## Records
** start **
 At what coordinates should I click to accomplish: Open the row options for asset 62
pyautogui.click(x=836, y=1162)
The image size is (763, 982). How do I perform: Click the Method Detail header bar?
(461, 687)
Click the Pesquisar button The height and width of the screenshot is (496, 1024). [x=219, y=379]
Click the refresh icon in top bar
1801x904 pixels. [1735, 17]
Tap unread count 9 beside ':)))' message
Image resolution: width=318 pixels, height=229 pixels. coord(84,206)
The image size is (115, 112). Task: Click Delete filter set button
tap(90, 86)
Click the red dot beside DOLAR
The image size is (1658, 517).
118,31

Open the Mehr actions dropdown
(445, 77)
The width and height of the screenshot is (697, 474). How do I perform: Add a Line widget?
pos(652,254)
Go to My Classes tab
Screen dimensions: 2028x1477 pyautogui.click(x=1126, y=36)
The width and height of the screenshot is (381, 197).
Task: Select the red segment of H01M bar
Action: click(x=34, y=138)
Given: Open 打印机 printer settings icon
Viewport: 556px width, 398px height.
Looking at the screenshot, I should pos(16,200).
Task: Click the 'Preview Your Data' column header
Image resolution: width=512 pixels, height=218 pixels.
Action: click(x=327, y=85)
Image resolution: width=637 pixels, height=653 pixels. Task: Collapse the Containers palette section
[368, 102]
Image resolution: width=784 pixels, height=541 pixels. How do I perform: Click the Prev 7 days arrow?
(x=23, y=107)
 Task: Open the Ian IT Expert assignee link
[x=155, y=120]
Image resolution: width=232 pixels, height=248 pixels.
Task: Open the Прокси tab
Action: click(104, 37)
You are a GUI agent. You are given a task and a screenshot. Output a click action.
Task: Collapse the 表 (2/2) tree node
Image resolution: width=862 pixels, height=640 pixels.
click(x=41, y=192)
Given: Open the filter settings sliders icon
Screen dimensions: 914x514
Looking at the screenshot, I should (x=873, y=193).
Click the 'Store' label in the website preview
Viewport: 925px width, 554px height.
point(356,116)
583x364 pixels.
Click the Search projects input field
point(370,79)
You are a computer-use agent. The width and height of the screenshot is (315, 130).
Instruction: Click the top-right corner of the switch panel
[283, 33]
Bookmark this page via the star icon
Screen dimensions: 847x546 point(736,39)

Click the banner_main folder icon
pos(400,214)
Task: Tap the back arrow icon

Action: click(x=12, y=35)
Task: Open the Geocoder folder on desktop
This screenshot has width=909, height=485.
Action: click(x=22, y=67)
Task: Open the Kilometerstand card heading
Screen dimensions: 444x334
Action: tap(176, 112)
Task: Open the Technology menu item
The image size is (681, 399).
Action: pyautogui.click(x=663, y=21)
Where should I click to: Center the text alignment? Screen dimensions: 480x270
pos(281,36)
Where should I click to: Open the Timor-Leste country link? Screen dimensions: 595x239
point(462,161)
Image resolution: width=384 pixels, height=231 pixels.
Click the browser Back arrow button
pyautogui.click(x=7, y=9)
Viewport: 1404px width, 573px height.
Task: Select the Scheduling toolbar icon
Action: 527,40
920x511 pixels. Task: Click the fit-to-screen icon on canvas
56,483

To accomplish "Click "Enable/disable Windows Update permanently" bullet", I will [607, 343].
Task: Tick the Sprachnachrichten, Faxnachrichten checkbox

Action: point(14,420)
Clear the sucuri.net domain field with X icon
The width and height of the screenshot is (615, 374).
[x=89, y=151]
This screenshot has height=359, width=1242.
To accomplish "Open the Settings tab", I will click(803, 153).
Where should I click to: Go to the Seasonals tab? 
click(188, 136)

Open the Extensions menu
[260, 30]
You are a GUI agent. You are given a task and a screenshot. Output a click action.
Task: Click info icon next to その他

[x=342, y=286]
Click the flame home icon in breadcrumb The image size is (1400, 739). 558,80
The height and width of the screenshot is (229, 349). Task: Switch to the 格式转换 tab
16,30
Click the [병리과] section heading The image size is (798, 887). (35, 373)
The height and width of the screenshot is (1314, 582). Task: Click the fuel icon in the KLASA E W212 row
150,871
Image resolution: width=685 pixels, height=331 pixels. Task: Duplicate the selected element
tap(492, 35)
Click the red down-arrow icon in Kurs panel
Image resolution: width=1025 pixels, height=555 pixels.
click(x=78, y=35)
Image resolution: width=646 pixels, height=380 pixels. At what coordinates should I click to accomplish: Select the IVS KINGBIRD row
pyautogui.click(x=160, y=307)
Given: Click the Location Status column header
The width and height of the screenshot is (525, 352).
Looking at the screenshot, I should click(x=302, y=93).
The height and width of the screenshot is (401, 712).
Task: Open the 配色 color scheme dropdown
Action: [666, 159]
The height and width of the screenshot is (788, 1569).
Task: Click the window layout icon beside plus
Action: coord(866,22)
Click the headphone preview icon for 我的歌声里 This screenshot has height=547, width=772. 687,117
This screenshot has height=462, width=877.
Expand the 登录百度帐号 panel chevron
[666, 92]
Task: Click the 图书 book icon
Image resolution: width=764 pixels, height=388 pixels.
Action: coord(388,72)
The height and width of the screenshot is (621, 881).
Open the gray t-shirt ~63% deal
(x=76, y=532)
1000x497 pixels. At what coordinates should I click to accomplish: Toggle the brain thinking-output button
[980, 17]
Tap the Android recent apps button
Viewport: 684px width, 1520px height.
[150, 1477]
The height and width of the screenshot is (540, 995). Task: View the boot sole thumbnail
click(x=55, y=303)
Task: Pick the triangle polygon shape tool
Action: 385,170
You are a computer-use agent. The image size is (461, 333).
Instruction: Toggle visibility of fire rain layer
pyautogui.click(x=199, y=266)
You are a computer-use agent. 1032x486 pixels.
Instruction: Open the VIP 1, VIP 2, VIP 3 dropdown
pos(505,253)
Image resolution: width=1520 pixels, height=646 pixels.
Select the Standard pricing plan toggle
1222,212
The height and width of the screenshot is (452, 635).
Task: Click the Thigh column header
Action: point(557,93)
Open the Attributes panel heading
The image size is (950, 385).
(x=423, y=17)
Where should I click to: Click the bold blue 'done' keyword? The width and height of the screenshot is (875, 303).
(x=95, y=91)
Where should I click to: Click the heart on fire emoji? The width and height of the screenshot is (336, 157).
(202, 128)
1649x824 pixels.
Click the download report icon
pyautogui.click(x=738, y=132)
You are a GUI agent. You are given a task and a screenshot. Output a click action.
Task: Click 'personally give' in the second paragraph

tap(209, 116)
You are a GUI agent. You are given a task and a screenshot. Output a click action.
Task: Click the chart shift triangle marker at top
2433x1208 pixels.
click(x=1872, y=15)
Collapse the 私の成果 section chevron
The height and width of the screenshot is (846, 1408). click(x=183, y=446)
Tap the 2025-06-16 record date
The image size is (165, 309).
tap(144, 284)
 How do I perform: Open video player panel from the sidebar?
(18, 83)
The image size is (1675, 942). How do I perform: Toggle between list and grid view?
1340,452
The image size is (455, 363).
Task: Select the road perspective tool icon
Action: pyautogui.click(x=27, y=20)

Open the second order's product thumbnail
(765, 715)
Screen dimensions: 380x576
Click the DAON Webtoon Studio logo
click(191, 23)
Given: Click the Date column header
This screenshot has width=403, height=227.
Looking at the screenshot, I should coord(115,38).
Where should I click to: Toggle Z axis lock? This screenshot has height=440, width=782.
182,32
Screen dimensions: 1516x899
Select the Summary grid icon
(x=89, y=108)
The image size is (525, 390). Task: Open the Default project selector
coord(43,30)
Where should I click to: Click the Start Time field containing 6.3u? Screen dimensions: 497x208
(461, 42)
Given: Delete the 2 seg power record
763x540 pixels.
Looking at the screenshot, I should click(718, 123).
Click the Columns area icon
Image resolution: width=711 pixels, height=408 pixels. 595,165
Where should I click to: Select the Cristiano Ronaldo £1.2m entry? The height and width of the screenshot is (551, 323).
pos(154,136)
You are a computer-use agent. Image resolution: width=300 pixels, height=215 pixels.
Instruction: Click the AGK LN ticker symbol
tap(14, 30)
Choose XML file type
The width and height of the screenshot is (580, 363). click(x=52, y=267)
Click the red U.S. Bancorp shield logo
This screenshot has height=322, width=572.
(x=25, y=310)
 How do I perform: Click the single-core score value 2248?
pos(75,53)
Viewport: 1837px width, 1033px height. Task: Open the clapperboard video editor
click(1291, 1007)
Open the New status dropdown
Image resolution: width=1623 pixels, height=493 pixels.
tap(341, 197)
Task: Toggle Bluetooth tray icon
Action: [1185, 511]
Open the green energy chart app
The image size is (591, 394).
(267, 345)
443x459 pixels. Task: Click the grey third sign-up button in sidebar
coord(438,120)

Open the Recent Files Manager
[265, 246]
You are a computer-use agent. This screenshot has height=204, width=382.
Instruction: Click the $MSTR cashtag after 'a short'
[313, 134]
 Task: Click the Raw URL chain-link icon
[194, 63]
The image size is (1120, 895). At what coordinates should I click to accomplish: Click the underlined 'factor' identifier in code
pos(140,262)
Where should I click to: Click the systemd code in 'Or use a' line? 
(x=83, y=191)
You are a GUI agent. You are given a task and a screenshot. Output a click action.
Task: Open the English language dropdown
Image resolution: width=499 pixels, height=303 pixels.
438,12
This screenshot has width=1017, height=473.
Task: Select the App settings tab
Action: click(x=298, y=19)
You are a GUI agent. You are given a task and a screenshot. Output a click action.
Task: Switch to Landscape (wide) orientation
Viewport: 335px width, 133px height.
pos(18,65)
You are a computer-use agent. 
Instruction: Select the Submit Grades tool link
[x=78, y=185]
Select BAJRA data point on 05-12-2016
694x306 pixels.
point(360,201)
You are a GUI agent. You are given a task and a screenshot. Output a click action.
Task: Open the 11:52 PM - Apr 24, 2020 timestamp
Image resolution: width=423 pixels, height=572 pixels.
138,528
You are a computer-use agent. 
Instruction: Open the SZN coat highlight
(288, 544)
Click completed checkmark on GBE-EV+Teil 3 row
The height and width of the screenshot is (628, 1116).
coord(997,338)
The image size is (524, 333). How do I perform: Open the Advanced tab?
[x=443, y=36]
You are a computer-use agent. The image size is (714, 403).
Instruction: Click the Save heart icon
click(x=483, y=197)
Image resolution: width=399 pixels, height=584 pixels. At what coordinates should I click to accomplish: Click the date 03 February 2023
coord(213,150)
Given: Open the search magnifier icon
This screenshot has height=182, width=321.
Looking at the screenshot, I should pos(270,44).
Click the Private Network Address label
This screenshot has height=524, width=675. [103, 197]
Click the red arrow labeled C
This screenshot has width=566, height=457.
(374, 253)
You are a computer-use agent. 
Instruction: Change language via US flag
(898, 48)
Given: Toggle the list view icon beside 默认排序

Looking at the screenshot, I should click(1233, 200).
** end **
## Your goal
Please show every line of the records above that contains the word "folder", matching case exactly.

## Answer to the task
Click the banner_main folder icon
Task: Open the Geocoder folder on desktop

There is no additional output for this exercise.